◆ **Required work**
Please reproduce word for word the lines from the one containing "895x659 pixels. At" through the last line, including both of those lines.

(Entries for item positions)
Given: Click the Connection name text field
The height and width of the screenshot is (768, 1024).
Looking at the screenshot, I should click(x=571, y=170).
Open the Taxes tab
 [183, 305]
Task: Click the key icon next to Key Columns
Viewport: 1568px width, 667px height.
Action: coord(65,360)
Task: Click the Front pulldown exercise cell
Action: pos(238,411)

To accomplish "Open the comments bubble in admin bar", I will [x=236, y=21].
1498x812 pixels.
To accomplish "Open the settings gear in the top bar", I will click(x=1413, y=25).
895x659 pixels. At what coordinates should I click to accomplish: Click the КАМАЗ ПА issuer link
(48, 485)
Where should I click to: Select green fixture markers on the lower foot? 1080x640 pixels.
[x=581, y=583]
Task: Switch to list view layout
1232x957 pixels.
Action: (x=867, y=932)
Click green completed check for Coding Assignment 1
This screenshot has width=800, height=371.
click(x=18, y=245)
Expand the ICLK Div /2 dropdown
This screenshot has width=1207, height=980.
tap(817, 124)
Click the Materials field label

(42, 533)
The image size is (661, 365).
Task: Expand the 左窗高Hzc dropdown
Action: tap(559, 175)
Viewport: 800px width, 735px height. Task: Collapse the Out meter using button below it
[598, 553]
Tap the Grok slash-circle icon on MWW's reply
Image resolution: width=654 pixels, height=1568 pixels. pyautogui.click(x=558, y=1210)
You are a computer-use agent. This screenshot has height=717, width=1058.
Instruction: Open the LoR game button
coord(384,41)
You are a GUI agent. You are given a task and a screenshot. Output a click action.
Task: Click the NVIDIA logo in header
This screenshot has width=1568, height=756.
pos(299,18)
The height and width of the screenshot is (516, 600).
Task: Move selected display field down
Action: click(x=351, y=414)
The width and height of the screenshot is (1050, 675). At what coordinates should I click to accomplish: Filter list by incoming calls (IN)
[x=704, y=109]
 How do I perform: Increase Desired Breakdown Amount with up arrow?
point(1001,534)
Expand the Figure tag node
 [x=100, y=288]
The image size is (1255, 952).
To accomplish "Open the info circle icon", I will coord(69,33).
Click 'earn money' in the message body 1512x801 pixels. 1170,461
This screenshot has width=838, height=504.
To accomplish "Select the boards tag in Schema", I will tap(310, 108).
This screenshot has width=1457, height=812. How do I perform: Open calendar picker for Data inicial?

◆ **Task result**
895x659 pixels. At what coordinates should I click to accomplish: Click the КАМАЗ ПА issuer link
(48, 485)
Where should I click to: Select green fixture markers on the lower foot? 1080x640 pixels.
[x=581, y=583]
Task: Switch to list view layout
1232x957 pixels.
Action: (x=867, y=932)
Click green completed check for Coding Assignment 1
This screenshot has width=800, height=371.
click(x=18, y=245)
Expand the ICLK Div /2 dropdown
This screenshot has width=1207, height=980.
tap(817, 124)
Click the Materials field label

(42, 533)
The image size is (661, 365).
Task: Expand the 左窗高Hzc dropdown
Action: tap(559, 175)
Viewport: 800px width, 735px height. Task: Collapse the Out meter using button below it
[598, 553]
Tap the Grok slash-circle icon on MWW's reply
Image resolution: width=654 pixels, height=1568 pixels. pyautogui.click(x=558, y=1210)
You are a computer-use agent. This screenshot has height=717, width=1058.
Instruction: Open the LoR game button
coord(384,41)
You are a GUI agent. You are given a task and a screenshot. Output a click action.
Task: Click the NVIDIA logo in header
This screenshot has width=1568, height=756.
pos(299,18)
The height and width of the screenshot is (516, 600).
Task: Move selected display field down
Action: click(x=351, y=414)
The width and height of the screenshot is (1050, 675). At what coordinates should I click to accomplish: Filter list by incoming calls (IN)
[x=704, y=109]
 How do I perform: Increase Desired Breakdown Amount with up arrow?
point(1001,534)
Expand the Figure tag node
 [x=100, y=288]
The image size is (1255, 952).
To accomplish "Open the info circle icon", I will coord(69,33).
Click 'earn money' in the message body 1512x801 pixels. 1170,461
This screenshot has width=838, height=504.
To accomplish "Select the boards tag in Schema", I will tap(310, 108).
This screenshot has width=1457, height=812. How do I perform: Open calendar picker for Data inicial?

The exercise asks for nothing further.